▶ _YOUR ASSIGNMENT_
Scan the records below. List lines holding "computer".

▶ _DATA TO PROCESS_

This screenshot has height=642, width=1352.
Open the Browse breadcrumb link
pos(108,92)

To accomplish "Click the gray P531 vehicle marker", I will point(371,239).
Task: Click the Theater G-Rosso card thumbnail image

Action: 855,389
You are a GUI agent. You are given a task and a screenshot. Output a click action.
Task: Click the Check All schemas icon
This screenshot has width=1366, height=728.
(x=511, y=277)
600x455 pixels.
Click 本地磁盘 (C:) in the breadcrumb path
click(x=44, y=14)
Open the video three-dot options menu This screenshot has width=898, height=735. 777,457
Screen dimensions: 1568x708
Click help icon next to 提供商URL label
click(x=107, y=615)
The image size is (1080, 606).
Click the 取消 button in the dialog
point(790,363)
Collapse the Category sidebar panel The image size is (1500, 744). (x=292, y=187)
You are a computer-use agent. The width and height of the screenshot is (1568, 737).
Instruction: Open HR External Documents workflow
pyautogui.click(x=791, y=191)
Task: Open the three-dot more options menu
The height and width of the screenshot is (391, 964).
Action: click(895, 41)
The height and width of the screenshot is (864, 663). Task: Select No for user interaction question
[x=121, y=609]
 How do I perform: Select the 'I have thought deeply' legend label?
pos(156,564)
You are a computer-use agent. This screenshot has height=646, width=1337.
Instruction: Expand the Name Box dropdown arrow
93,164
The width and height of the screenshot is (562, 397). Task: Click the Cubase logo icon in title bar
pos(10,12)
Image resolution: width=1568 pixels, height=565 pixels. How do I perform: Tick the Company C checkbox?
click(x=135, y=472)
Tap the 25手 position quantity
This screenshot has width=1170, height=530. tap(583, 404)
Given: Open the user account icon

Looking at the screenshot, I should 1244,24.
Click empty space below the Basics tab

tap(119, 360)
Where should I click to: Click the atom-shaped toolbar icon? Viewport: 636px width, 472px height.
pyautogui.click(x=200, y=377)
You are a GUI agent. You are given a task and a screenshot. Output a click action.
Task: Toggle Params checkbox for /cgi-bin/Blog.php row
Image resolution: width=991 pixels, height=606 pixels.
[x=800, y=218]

▶ _ANSWER TO THE PROBLEM_
You are a computer-use agent. The width and height of the screenshot is (1568, 737).
You are a computer-use agent. This screenshot has height=646, width=1337.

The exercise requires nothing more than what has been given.